Hardegg: (lacht) Die Schweine haben bei uns insofern keine Namen, weil sie sich keiner merken würde. Über unser System der tierartgerechten Nutztierhaltung können wir aber für jedes Tier eine kleine Einzelbiografie anlegen. Ich weiß genau über das Tierverhalten Bescheid, weiß, ob es gegessen hat und ob es ihm gut geht.

STANDARD: Sie haben wiederholt gesagt, dass Landwirte zu Unternehmern werden müssen. Ist das schon passiert?

Hardegg: Ich glaube nicht, da ist noch viel Arbeit nötig. Der klassische Bauer denkt heute noch sehr pauschal – ich habe Stall, Feld und ein bisschen Direktvermarktung. Ihn interessiert, was am Ende des Tages als Familieneinkommen übrig bleibt – geht es sich aus oder nicht? Wenn man unternehmerisch denkt, muss man sich fragen: Was bringt der Stall? Was bringt die Direktvermarktung? Was der Acker? So hat man für jeden einzelnen Betriebszweig Zahlen und kann sehen: Wo geht es gut, wo geht es schlecht? Die Schwächen versuche ich abzustellen, die Stärken versuche ich zu erhalten.

STANDARD: Wie können die kleinen Betriebe da überleben?

Hardegg: Der kleine Familienbetrieb hat einen riesigen Vorteil: In den meisten Fällen kommt er ohne Fremdarbeitskräfte aus. Er hat nicht die Problematik mit dem Zwölfstundentag oder Überstunden – die machen das selber. Der Nachteil ist natürlich, dass wenn sie nachrechnen, wie viel am Jahresende übrig bleibt, ein Stundenlohn herauskommt, der sich in keinem Kollektivvertrag wiederfindet, weil er so niedrig ist.

STANDARD: Was müsste sich ändern?

Hardegg: Landwirtschaftliche Maschinen sind zum Beispiel ein großes Problem. Jeder Bauer hat einen Traktor. Bei mir im Betrieb versuchen wir, die Maschinen sehr gut auszulasten. Bei kleinbäuerlichen Betrieben steht der Traktor oft ein halbes Jahr in der Halle und fährt nicht auf das Feld. Kleinere Landwirte machen damit eine Fehlinvestition – da liegt das größte Einsparpotenzial, etwa durch den überbetrieblichen Maschineneinsatz.
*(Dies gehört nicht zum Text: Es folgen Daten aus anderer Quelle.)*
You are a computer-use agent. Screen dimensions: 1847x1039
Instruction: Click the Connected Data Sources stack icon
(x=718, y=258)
Wenn man das mit den Bauern diskutiert, sind manche sehr einsichtig, manche sperren sich und sagen, der Traktor ist ihr Statussymbol. So lange man an dieser Denkweise festhält, ist man kein Unternehmer.

STANDARD: Ist es gut, dass die Landwirtschaft in Österreich so politisch untermauert ist?
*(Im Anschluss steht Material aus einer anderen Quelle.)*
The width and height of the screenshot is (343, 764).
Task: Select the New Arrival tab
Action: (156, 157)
Hardegg: Die Landwirtschaft, die vergemeinschaftete Agrarpolitik war vor 60 Jahren ein Teil des EU-Gründungsvertrages. Da ging es um das Thema: Wie können wir Nahrungsmittelpreise günstig halten und gleichzeitig die Strukturen auf dem Land erhalten. In Österreich haben wir noch Standespolitik. Die gibt es. Wir haben eine Kammer, die gesetzlich verpflichtend ist.

STANDARD: Ist das sinnvoll?

Hardegg: Eine Interessenvertretung macht sicher Sinn. Ich glaube nicht, dass man sie heute noch einmal so gestalten würde. Das ist in Österreich historisch so gewachsen. Wie viele Dinge muss man das akzeptieren. Würde man das Ganze heute noch einmal aufsetzen, würde man das sicher nicht mehr so machen. Die Kammer müsste sich durch ihren Service, ihre Dienstleistungen auszeichnen. Sie hat auch die Riesenaufgabe, die Landwirtschaft in die neue Generation zu begleiten.

STANDARD: Sie erhalten Direktzahlungen in der Höhe von einer halben Million Euro. Was würde eine Deckelung für Sie bedeuten?

Hardegg: Eine Deckelung ist ein rein politischer Willkürakt, der überhaupt keinen Fachbezug hat. So gesehen kann ich mit diesem Begriff überhaupt nichts anfangen und habe auch kein Verständnis dafür. Mein Betrieb steht für fachlich ausgerichtete Ziele, die sind enorm herausfordernd, da können wir uns solche Willkürakte nicht leisten. Sie können nicht einem Singvogel oder einer Zuchtsau erklären: Jetzt gibt es nichts mehr.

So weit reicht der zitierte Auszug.